Одного из парней Клава узнала сразу — это был крепыш, здоровяк Семён Суковатов, живший до войны на одной улице с ней. На торфоразработки он пошёл с первых же дней вступления немцев в город, пошёл добровольно, говоря при этом: «А мне всё едино, где робить, только бы хлебную пайку давали».
— Ну как, Семён, накормили тебя немцы хлебом? — спросила Клава, передавая парню почти новенький немецкий автомат.
— Сыт… по самое некуда… Чтоб они подавились этим хлебом, — буркнул Семён, разглядывая оружие. Потом вполголоса спросил: — А откуда у вас эти игрушки завелись?
— Кому что… Кому хлеб от фашистов достаётся, кому автоматы, — засмеялась Клава.
— Я серьёзно спрашиваю.
— Серьёзно и отвечаю. Живём, не зеваем.
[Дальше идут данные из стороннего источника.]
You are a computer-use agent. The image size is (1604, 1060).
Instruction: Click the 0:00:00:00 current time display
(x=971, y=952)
Что плохо лежит — к нашим рукам липнет.
— Смело живёте… так, пожалуй, и надо, — с уважением сказал Семён. — А я вот проишачил на них почти полгода, теперь за ум схватился. Надо бы сразу в лес подаваться.
— Не поздно и наверстать, Сёма.
— Наверстаю, Клаша, увидишь, — пообещал Семён и, отведя её в сторону, попросил: — Ты моих стариков знаешь. Я им не сказал, что в лес ухожу. Боюсь, хлипкие они, слёз не оберёшься. Ты уж объясни им потом, где я и как.
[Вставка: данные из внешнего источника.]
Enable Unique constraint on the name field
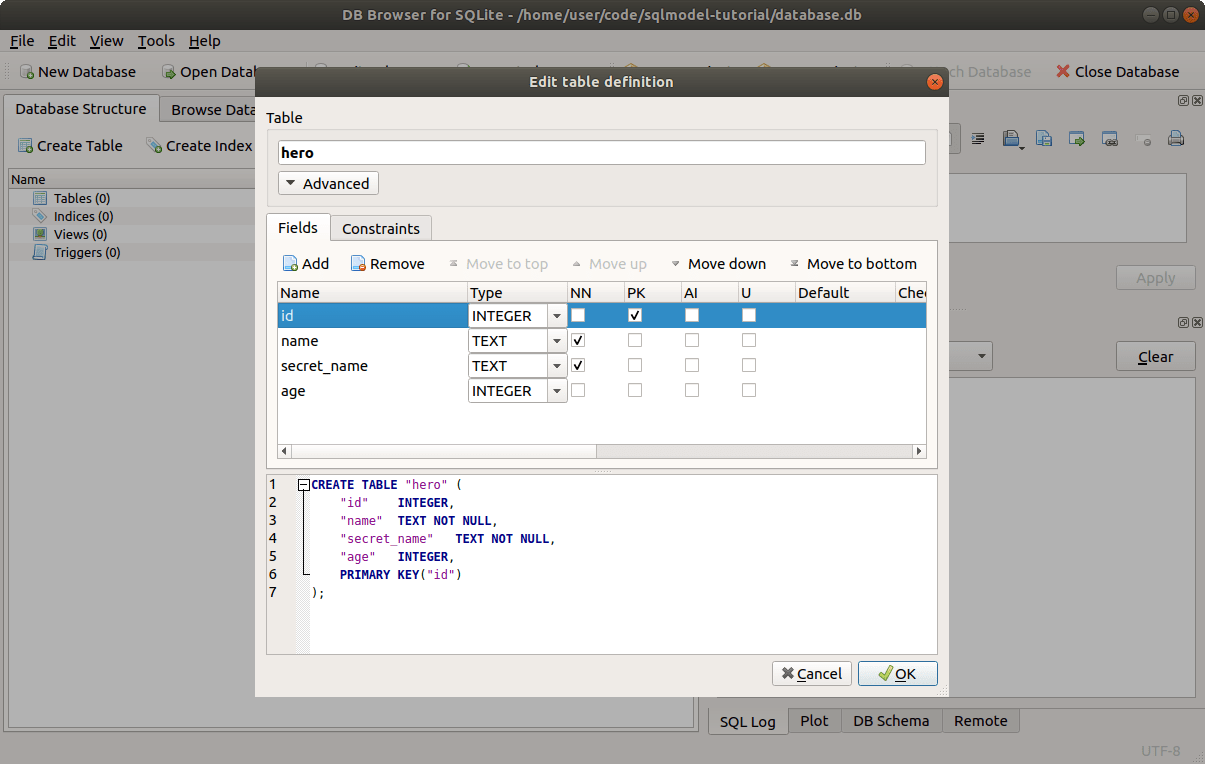The image size is (1205, 764). pyautogui.click(x=749, y=340)
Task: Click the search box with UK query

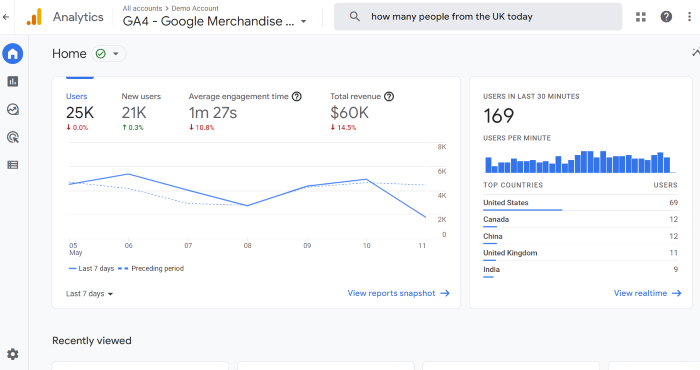Action: pyautogui.click(x=478, y=17)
— Сделаю, Сёма. Стариков не забудем.
Клава распрощалась с парнями, и Володя Аржанцев повёл их в партизанский край.
А через два дня разразилось несчастье.
Гитлеровцы, узнав о том, что семеро парней исчезли с торфоразработок и, видимо, подались к партизанам, арестовал их родителей. Попал в гестапо и отец Семёна Суковатова.
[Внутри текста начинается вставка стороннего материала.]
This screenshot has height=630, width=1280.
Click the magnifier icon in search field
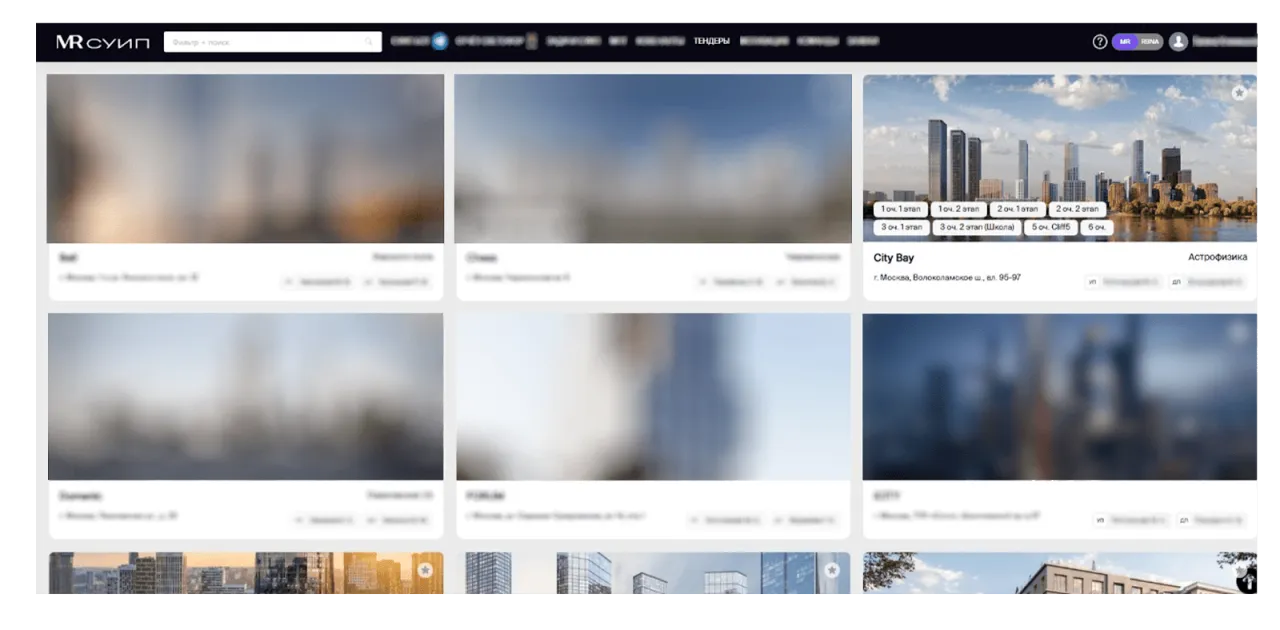(369, 42)
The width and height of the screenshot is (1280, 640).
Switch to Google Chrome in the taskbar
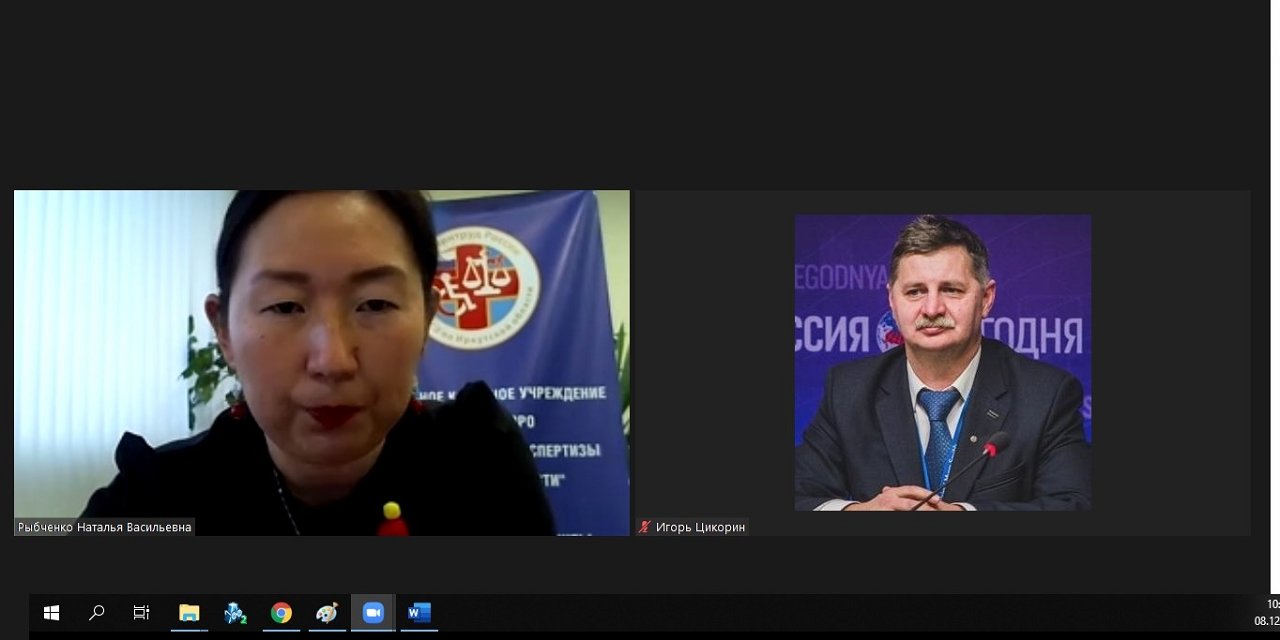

По городу был расклеен приказ гитлеровского командования, в котором говорилось, что родители отвечают головой за своих детей, если только те оставят город и перейдут к партизанам.
Вечером Клава и Федя Сушков зашли к Суковатовым проведать мать Семёна.
Седая лохматая старуха лежала на сундуке и тупо смотрела в потолок.
— Работал себе парень и работал, хлеб получал, жалованье, — пожаловалась она. — Так нет, партизаны его к себе сманили. Вот и старика загубили. Да я бы этим партизанам в глаза плюнула — зачем парня попутали, с панталыку сбили…
— Бабушка, да как вы смеете!.. — вспылил Федя.
— Молчи, — шепнула Клава и спросила бабку, не нужно ли ей в чем помочь.
— Да что вы можете? — отмахнулась старуха. — Вот если бы Сёмке весть подали — пусть возвращается с повинной да отца выручит…
Подавленные и расстроенные Клава с Федей ушли.
— Вот так Суковатиха! — в сердцах сказал Федя. — Какой была, такой и осталась.
— Ты пойми, трудно ей. Старика забрали, не понимает она ничего, — вздохнула Клава. — А помочь ей всё-таки надо.